Steps You Can Take To Prevent Workplace Illness And Germ TransmissionThe United States is one of the worst culprits in the world. Trying to save their sick and vacation days, employees come into work sick all the time. When they get to work, their productivity suffers. This costs the company money. They also spread the virus that they have, making other employees sick. This will eventually lead to a domino effect of lost productivity.
There are a few ways to handle this problem. One of the solutions is to give your employees more sick days. Of course, the employees would all love this move. But it may end up costing your business even more when your employees say that they are sick, but they really aren’t. They are most likely enjoying a daiquiri on the beach somewhere while the company falls behind and work piles up.

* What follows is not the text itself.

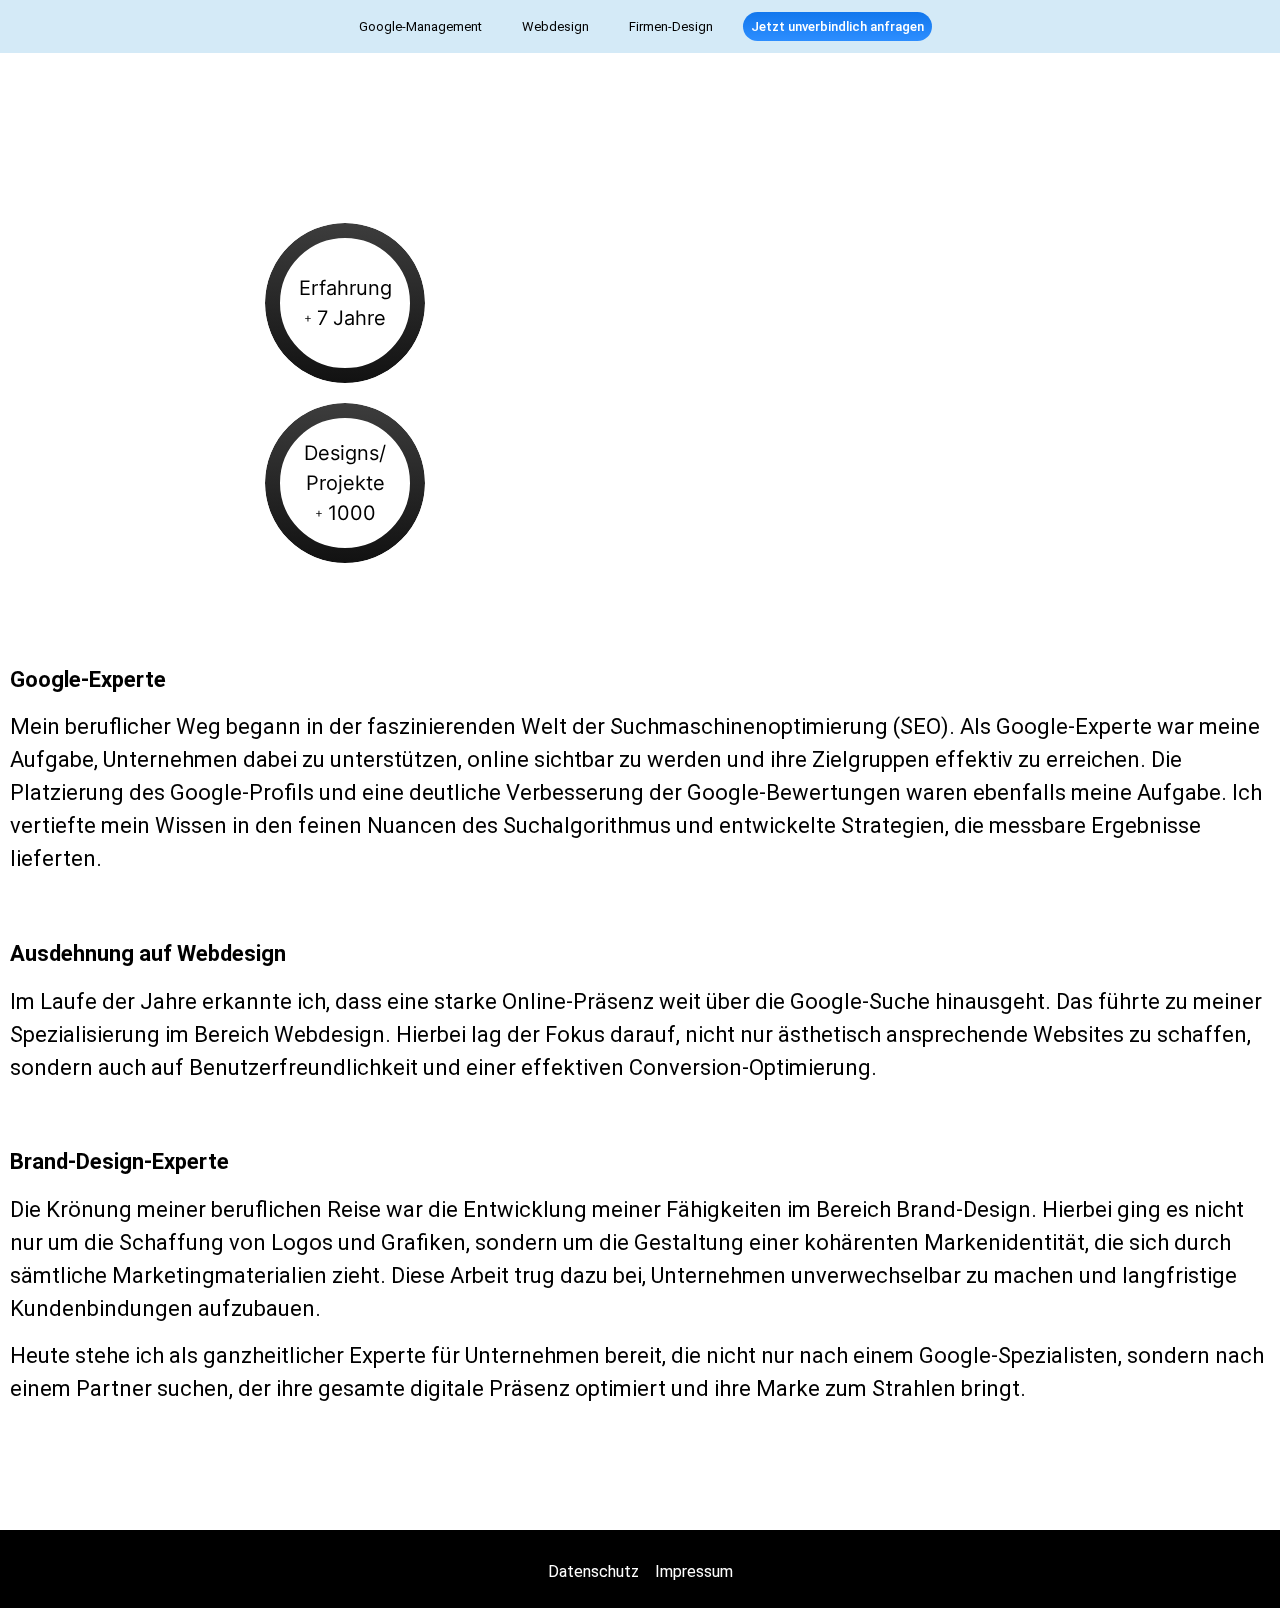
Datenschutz (593, 1571)
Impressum (694, 1571)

One of the most obvious and overlooked solutions to this problem is to step up the company’s hygiene policy. Most viruses are contracted when someone who is infected touches a surface. That infected surface remains a liability for a couple of minutes or a few hours; depending on the type of virus. Then another employee touches the same surfaces. A simple itch of the nose, rub of the eyes or wipe of the mouth then introduces that virus to the employee. And that introduction leads to more contaminated surfaces and lost productivity.
Before the next flu season, you might want to take steps in preventing an airborne illness outbreak. There are a few steps that every employee can take:
1. Have a Meeting
It is important for the company to make sanitation a priority. The company should even go so far as to write down a memo to hand out at the meeting. The memo should outline the company’s sanitation policy that every employee is expected to follow. Not only will this help in the fight against workplace illness, it will stop workplace infighting.
We all know that some employees are cleaner than others. And we all know that clean people like to be in a very clean environment. This policy will raise the cleanliness habits of the less clean employees, making everyone in the office feel better.
2. Wash Your Hands
It is just good etiquette to wash your hands when you are in the bathroom. But not everybody has time to get to the bathroom when they need to wash their hands. What is the employee handles a mess in the workplace, eats food or blows their nose? They need to wash their hands as soon as possible in order to stop infection from spreading.
The answer is simple. Buy a few different alcohol-based hand sanitizer stations and place them around the office. These hand sanitizers kill over 99% of bacteria and germs. They can also be motion activated and placed on a stand. This way, nobody needs to touch anything to wash their hands effectively.
3. Disinfect the Office Regularly
Make sure that the janitorial staff has their hands on disinfectant cleaners. They can be in the form of all-purpose cleaners or they can be specialty cleaners for the floor or bathrooms. By having the janitorial staff clean every day using anti-bacterial cleaners, you effectively reduce the chances of transmission. Also, you don’t need to rely on compliance from your work staff, who may or may not adhere to the new sanitation policy. This is a failsafe method of reducing the chances of workplace illness. But people may get sick, even in the cleanest offices. If and when that happens, urge your workers to stay at home. Keep your workplace isolated.